── DATA SHOWN

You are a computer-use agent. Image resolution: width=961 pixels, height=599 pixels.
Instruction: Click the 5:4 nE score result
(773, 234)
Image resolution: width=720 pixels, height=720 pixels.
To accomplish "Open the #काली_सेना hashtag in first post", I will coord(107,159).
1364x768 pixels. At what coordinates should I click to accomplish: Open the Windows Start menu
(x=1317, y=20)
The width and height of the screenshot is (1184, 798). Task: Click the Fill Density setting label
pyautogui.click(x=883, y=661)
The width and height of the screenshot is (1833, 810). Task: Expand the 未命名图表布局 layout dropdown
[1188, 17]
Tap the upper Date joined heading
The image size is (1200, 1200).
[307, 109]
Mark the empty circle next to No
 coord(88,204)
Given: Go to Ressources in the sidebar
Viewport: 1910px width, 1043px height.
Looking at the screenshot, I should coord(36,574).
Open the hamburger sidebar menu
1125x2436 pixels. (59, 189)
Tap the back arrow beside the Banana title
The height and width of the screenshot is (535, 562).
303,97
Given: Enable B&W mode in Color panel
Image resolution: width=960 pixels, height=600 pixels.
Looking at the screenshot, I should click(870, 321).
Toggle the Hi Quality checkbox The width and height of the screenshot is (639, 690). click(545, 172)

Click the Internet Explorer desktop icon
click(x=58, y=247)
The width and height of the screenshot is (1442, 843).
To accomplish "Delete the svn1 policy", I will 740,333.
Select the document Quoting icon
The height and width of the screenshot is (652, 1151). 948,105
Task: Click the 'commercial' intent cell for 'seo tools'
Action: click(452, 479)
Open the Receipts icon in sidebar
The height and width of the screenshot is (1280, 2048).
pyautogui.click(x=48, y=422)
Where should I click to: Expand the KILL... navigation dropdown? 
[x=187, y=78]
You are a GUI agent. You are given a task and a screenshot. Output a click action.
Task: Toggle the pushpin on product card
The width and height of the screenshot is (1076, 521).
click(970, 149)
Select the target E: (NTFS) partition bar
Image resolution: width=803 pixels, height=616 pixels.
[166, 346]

────

**WHAT IS BEING ASKED:** Nothing but a number should be given for this: how many lines in the entries above contain "agent"?

**THE COMPLETED TASK:** 2